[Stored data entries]
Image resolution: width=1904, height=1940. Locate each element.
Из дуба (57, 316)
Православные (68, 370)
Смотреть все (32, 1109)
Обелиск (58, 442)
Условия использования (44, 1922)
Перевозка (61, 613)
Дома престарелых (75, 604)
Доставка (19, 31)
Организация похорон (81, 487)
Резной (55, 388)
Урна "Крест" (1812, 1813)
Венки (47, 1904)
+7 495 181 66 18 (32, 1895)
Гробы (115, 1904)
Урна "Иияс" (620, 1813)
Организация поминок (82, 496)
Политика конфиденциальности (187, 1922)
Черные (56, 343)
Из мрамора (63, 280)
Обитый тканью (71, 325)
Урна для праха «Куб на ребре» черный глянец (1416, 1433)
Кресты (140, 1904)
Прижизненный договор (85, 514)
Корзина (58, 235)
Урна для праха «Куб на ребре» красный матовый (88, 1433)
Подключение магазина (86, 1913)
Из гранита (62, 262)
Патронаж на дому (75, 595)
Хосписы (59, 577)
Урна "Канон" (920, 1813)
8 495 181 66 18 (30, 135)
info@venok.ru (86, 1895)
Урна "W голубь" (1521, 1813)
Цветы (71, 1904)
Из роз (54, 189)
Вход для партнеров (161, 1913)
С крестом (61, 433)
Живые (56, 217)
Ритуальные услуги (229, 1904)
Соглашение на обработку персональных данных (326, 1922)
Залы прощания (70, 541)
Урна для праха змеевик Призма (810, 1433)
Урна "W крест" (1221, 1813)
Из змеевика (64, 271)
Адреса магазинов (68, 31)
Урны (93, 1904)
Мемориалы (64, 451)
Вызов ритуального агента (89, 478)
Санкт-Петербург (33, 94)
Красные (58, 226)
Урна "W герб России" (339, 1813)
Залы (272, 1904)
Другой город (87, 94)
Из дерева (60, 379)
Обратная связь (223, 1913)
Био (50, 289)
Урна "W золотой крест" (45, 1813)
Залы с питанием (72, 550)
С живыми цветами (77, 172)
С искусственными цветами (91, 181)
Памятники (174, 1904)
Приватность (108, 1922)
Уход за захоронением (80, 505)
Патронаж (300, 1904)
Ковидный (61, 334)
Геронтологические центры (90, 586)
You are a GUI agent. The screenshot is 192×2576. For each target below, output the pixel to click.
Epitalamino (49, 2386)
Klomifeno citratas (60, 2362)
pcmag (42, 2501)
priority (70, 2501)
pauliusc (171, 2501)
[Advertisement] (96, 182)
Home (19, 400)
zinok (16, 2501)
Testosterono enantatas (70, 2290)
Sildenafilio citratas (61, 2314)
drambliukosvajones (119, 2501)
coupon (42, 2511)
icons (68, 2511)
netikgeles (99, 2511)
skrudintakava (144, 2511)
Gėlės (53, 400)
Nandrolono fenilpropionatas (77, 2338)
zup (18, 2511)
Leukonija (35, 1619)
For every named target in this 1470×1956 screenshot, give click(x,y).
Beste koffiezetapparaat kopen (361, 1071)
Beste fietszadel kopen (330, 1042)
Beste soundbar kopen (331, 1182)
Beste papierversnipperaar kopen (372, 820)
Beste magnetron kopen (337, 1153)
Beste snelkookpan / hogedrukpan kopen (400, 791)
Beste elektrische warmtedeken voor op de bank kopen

TASK BRIEF
What lines in the records above include the string "ребре"? Copy each one.

FINISHED EXERCISE
Урна для праха «Куб на ребре» черный глянец (1416, 1433)
Урна для праха «Куб на ребре» красный матовый (88, 1433)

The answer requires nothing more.